Resolved, That the sympathy of the Democratic party is heartily and earnestly extended to the soldiery of our army and sailors of our navy, who are and have been in the field and on the sea under the flag of our country, and, in the events of its attaining power, they will receive all the care, protection, and regard that the brave soldiers and sailors of the republic have so nobly earned.
Sound familiar?
The Democrats are saying 1) The war is lost; 2) Let's negotiate; 3) The Constitution is trashed; 4) They steal elections; 5) We support the troops.

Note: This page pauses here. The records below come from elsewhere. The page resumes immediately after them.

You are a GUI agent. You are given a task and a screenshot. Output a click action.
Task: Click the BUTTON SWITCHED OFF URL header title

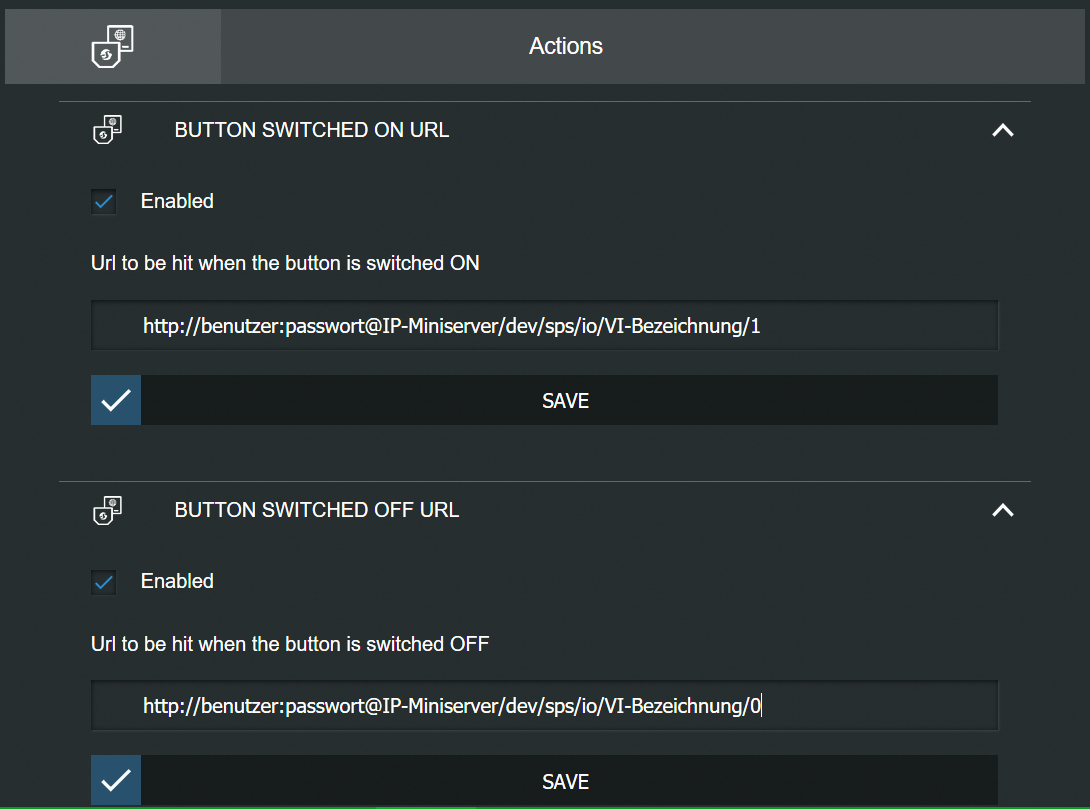click(317, 510)
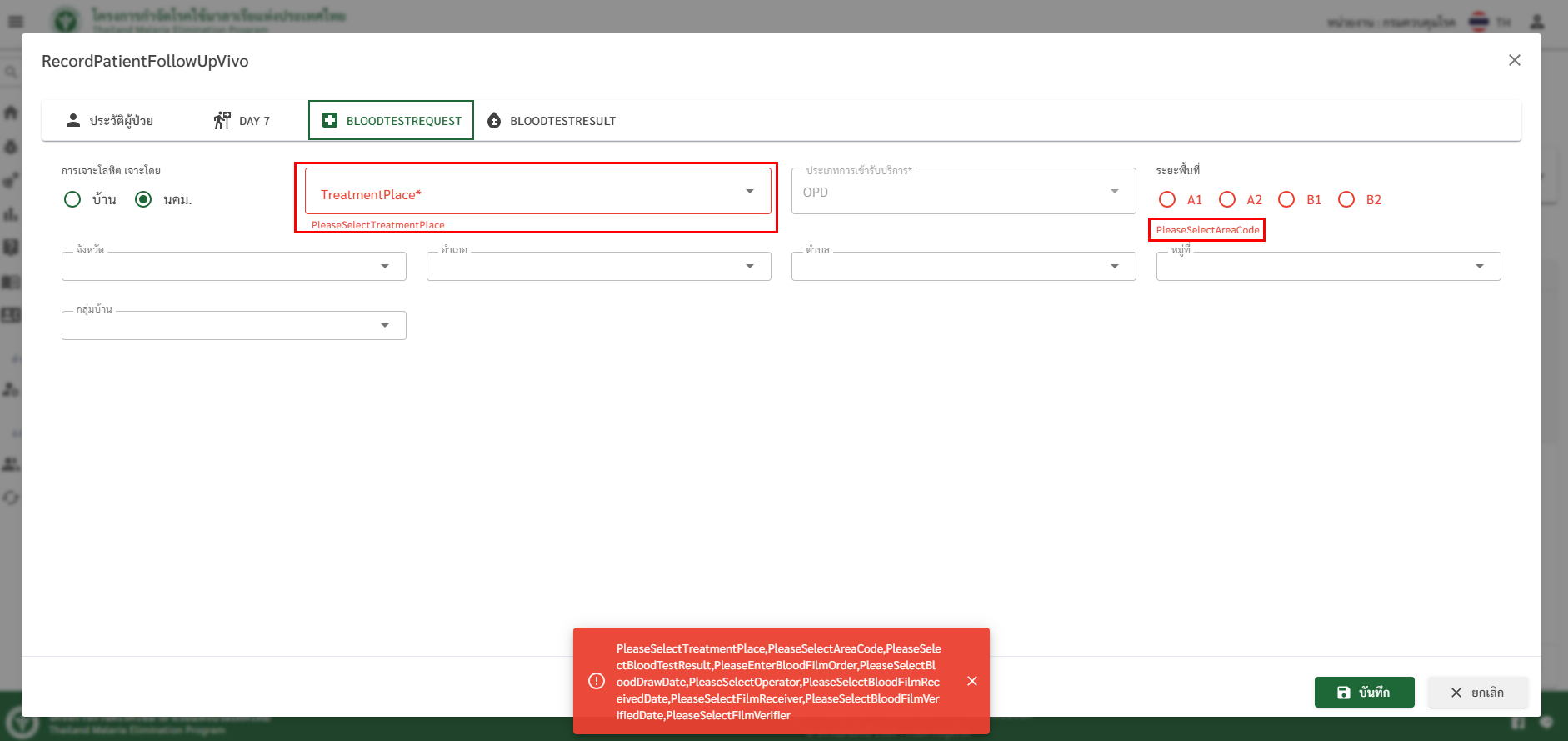Viewport: 1568px width, 741px height.
Task: Open the กลุ่มบ้าน dropdown
Action: 233,325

You've got to hand it to these Dems. They're certainly consistent. They revere their history, except for the corrupt, neo-con deviations between 1941 and 1963. I wonder if Nancy Pelosi's great, great, great grandfather was there in 1864, inking the quill.
Oh, by the way, as most of you know, George B. McClellan - "Little Mac" as he was called was Lincoln's first commander in the Civil War. Now, here he was, turning on Lincoln and running against him. Generals knifing their own commander-in-chief in the back? Ah, come on. Never happens.
In fact, during World War II another general Big Mac Douglas MacArthur, was widely reported to be sharpening the blade to run against Franklin D. Roosevelt in the 1944 election. I guess Big Mac decided that wading ashore in the Philippines made a better picture than waving from a convention platform, but he put off his political dreams, which never materialized.
Now, flash forward from 1864. Here's a piece of real wisdom:
"It doesn't do any good to go around digging up dead horses after the war is over, like the last time. The thing to do is dig this stuff up now, and correct it. If we run this war program efficiently, there won't be any opportunity for someone to stir up a lot of investigations after the warand cause a wave of revulsion that will start the country on the downhill road to unpreparedness and put us in another war in 20 years. . . ."
Who's saying that? Who's warning that a war must be run efficiently to avoid recriminations afterward, recriminations that could destroy support for national defense? John McCain? Dick Cheney? Joe Lieberman?
No, that was Senator Harry S. Truman of Missouri, speaking in 1943, a year before he was chosen as the Democratic nominee for vice president, two years before becoming president. Harry Truman was not the mythical "little man from Missouri," unknown to the public. In fact, he was a powerful member of the Senate, and made the cover of Time on March 8, 1943. He had essentially created "the Truman Committee," which exposed corruption in wartime defense procurement. He knew that the public had to have confidence in the way a war is run, or the country would tear itself apart afterward, destroying the very strength that makes lasting peace possible.
What's the point of recalling the 1864 Democratic platform, the generals scheming against their presidents, and Harry Truman's warning? The point is that history doesn't repeat itself. It never does. It's the ideas of history that repeat themselves, the emotions, the instincts, the human greatness and pettiness, the false faith placed in men with "proven records," and the fortunate gut faith placed in men like David Petraeus.
The Dems of 1864 seemed to be going through the same emotions many of them are going through today. Harry Truman understood people, and warned us, in 1943, how people would act after World War II.
The military historians, like the great Victor Davis Hanson, whose latest essay, "In War: Resolution," Power Line noted both yesterday and today, understand the workings of history in wartime. Too many other commentators do not.